• Task description: Could you find each line of the data below that contains the word "computer" and copy those lines?

• Extracted information:

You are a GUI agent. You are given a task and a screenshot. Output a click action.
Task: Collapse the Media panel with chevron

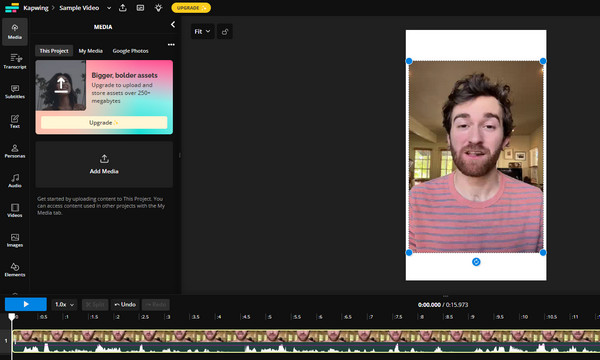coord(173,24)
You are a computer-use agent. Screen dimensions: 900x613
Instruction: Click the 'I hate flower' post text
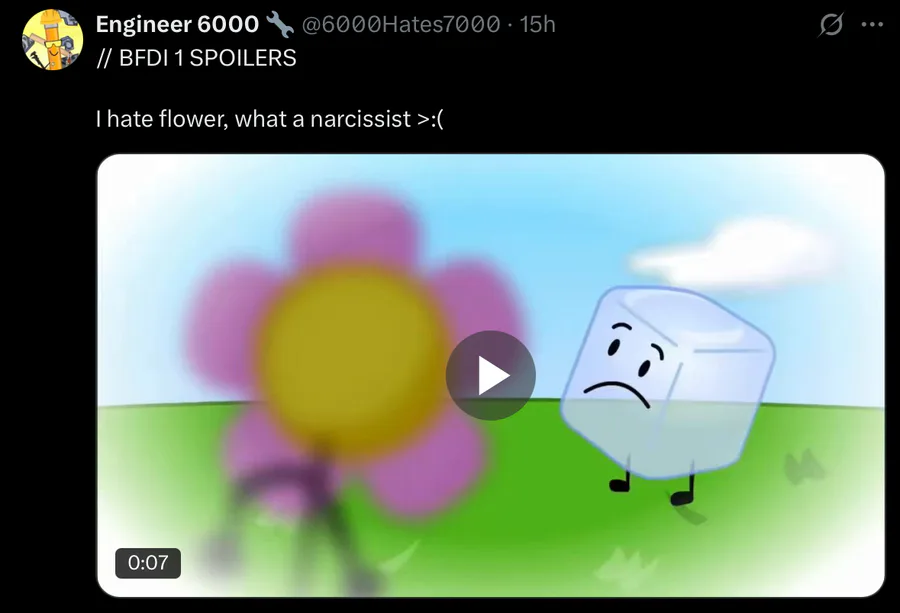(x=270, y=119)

---

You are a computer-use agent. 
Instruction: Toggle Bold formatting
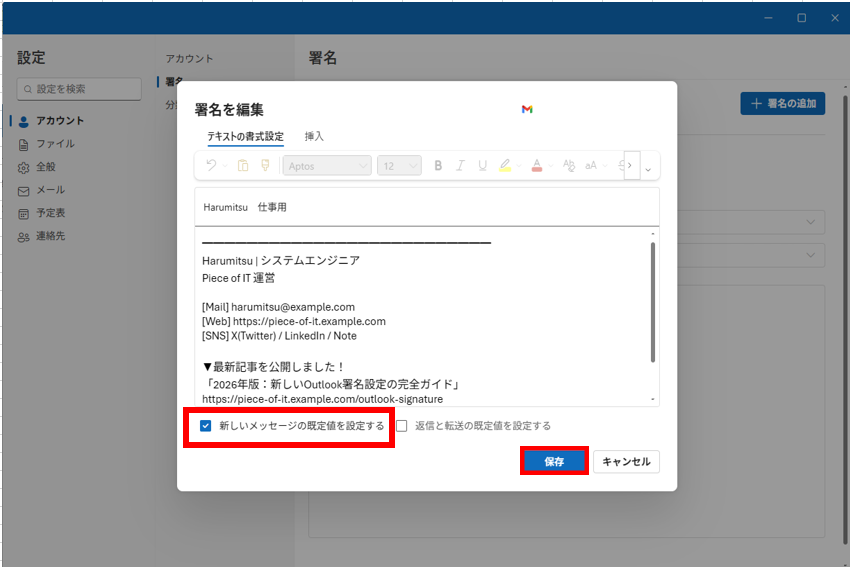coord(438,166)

• Response to this exercise:
You are a computer-use agent. Screen dimensions: 900x613
You are a computer-use agent. 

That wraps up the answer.